• WORK ORDER:
Would you please copy every line below that includes the string "dropdown"?

*** Opening EXERCISE INPUTS ***

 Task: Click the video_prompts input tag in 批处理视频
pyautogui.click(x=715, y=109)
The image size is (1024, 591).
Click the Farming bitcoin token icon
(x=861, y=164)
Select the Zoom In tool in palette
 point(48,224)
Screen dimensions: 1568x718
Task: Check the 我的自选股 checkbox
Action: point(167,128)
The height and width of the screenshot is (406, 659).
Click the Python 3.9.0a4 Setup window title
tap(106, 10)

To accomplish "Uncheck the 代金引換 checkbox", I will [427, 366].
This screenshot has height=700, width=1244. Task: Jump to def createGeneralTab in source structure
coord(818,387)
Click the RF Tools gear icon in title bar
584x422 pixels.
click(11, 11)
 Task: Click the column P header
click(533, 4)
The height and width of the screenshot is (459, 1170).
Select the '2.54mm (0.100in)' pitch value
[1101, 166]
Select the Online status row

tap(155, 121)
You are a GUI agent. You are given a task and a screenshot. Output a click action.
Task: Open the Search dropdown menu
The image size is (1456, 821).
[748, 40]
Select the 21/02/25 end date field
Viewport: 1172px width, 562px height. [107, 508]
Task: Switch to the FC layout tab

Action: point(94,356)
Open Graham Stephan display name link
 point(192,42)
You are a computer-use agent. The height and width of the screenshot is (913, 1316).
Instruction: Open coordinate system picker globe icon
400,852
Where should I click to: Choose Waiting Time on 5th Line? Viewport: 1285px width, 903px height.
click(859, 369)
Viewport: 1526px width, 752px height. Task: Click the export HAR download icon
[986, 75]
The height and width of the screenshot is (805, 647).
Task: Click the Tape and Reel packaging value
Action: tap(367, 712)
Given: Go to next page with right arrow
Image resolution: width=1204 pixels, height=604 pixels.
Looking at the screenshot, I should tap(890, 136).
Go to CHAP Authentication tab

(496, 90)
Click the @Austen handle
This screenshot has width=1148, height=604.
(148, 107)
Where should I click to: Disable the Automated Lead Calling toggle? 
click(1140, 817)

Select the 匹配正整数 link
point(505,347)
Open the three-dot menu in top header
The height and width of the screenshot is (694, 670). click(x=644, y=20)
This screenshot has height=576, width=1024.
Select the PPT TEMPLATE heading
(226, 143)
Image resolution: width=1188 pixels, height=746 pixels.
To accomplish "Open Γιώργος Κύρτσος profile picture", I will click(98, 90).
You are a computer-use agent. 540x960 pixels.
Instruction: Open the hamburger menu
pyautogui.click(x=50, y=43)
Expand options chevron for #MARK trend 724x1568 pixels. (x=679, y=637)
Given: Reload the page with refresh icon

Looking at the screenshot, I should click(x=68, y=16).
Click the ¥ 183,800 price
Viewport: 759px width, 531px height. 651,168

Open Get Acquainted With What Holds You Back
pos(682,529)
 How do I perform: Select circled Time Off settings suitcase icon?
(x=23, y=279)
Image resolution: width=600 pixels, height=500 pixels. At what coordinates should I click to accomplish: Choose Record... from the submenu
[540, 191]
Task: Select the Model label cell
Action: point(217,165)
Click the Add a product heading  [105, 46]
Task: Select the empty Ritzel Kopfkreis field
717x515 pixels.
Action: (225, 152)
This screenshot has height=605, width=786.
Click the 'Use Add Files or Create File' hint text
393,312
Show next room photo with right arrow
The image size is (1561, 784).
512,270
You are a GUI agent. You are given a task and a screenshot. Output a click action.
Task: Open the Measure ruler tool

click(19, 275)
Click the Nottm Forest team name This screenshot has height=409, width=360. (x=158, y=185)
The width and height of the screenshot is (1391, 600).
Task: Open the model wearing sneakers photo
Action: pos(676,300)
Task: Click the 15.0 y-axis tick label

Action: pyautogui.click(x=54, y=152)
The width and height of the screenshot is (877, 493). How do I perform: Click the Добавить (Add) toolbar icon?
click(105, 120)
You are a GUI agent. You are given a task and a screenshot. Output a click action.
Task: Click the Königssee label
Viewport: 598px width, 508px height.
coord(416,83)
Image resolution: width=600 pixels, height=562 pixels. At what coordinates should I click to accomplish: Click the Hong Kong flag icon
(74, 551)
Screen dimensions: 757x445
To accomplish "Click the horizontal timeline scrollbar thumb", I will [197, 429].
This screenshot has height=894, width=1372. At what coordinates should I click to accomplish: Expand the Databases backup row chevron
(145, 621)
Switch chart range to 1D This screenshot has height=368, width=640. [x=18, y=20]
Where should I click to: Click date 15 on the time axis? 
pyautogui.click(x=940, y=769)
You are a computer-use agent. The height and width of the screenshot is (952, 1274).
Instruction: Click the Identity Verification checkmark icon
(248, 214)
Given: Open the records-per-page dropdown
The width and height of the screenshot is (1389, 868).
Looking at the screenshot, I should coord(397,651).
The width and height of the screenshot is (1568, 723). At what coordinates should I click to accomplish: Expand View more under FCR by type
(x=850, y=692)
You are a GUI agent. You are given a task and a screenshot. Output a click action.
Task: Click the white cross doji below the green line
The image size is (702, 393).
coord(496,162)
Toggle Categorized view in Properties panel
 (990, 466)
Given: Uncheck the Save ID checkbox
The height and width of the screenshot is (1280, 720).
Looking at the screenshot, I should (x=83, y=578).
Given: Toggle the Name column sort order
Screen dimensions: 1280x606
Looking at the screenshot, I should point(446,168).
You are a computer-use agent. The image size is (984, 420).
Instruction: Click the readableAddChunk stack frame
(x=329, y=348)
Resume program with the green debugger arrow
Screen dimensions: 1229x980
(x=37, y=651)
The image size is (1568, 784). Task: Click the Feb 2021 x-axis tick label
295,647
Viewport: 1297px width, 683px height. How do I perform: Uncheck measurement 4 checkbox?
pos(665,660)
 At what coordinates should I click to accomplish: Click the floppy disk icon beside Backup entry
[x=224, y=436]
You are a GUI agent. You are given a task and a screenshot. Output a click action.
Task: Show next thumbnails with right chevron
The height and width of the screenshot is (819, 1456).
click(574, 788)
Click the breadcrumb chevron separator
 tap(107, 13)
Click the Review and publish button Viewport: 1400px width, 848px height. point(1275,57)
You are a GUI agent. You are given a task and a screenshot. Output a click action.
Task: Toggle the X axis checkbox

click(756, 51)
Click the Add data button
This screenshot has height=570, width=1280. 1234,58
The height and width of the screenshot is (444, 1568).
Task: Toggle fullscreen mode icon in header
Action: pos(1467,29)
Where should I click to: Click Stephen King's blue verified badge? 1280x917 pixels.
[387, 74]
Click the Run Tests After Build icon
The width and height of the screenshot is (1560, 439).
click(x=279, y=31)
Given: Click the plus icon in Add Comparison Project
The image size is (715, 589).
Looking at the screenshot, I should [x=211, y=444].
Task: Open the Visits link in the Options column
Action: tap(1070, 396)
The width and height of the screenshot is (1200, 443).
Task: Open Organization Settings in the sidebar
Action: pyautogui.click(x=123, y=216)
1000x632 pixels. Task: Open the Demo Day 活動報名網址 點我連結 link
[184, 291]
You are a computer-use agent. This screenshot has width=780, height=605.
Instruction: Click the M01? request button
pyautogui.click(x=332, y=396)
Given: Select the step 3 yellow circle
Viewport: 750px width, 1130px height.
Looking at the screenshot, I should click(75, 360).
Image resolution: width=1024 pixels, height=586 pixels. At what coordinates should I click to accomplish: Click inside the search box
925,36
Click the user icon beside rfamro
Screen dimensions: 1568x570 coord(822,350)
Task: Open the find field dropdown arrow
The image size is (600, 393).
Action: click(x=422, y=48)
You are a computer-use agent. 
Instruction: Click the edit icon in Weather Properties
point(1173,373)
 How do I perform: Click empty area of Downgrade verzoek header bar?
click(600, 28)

*** Closing EXERCISE INPUTS ***

• EXERCISE SOLUTION:
Task: Open the Search dropdown menu
Given: Open the records-per-page dropdown
Task: Open the find field dropdown arrow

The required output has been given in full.